Oral trehalose supplementation improves resistance artery endothelial function in healthy middle-aged and older adults

• Published in: Aging (Albany, NY.) Vol. 8; no. 6; pp. 1167 - 1183
• Main Authors: Kaplon, Rachelle E, Hill, Sierra D, Bispham, Nina Z, Santos-Parker, Jessica R, Nowlan, Molly J, Snyder, Laura L, Chonchol, Michel, LaRocca, Thomas J, McQueen, Matthew B, Seals, Douglas R
• Format: Journal Article
• Language: English
• Published: United States Impact Journals LLC 01.06.2016
• Subjects: Acetylcholine - pharmacology; Aged; Aging - physiology; Brachial Artery - drug effects; Brachial Artery - physiology; Double-Blind Method; Endothelium, Vascular - drug effects; Endothelium, Vascular - physiology; Female; Forearm - blood supply; Humans; Male; Middle Aged; Oxidative Stress - drug effects; Oxidative Stress - physiology; Regional Blood Flow - drug effects; Regional Blood Flow - physiology; Research Paper; Trehalose - pharmacology; Vascular Stiffness - drug effects; Vascular Stiffness - physiology; endothelium-dependent dilation; trehalose; aging; large elastic artery stiffness; oxidative stress
• ISSN: 1945-4589
• DOI: 10.18632/aging.100962

We hypothesized that supplementation with trehalose, a disaccharide that reverses arterial aging in mice, would improve vascular function in middle-aged and older (MA/O) men and women. Thirty-two healthy adults aged 50-77 years consumed 100 g/day of trehalose (n=15) or maltose (n=17, isocaloric control) for 12 weeks (randomized, double-blind).
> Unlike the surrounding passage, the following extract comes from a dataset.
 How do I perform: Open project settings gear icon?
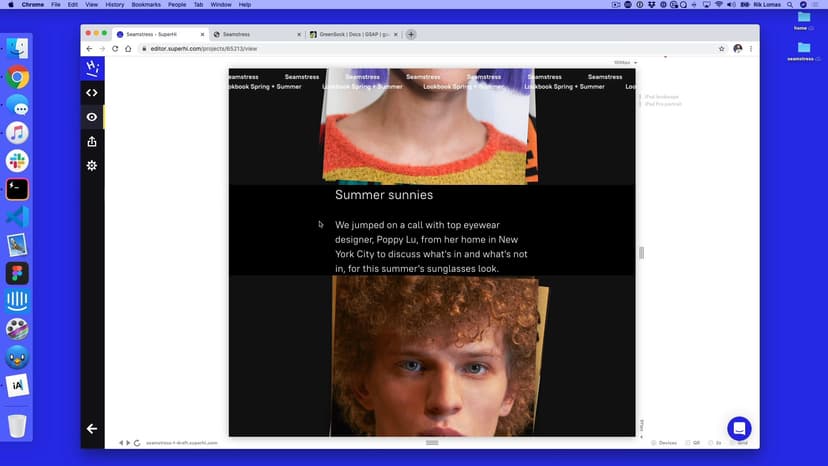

In subjects with Δbody mass less than 2.3kg (5 lb.), resistance artery endothelial function, assessed by forearm blood flow to brachial artery infusion of acetylcholine (FBFACh), increased ~30% with trehalose (13.3±1.0 vs. 10.5±1.1 AUC, P=0.02), but not maltose (P=0.40). This improvement in FBFACh was abolished when endothelial nitric oxide (NO) production was inhibited. Endothelium-independent dilation, assessed by FBF to sodium nitroprusside (FBFSNP), also increased ~30% with trehalose (155±13 vs. 116±12 AUC, P=0.03) but not maltose (P=0.92). Changes in FBFACh and FBFSNP with trehalose were not significant when subjects with Δbody mass ≥ 2.3kg were included. Trehalose supplementation had no effect on conduit artery endothelial function, large elastic artery stiffness or circulating markers of oxidative stress or inflammation (all P>0.1) independent of changes in body weight. Our findings demonstrate that oral trehalose improves resistance artery (microvascular) function, a major risk factor for cardiovascular diseases, in MA/O adults, possibly through increasing NO bioavailability and smooth muscle sensitivity to NO.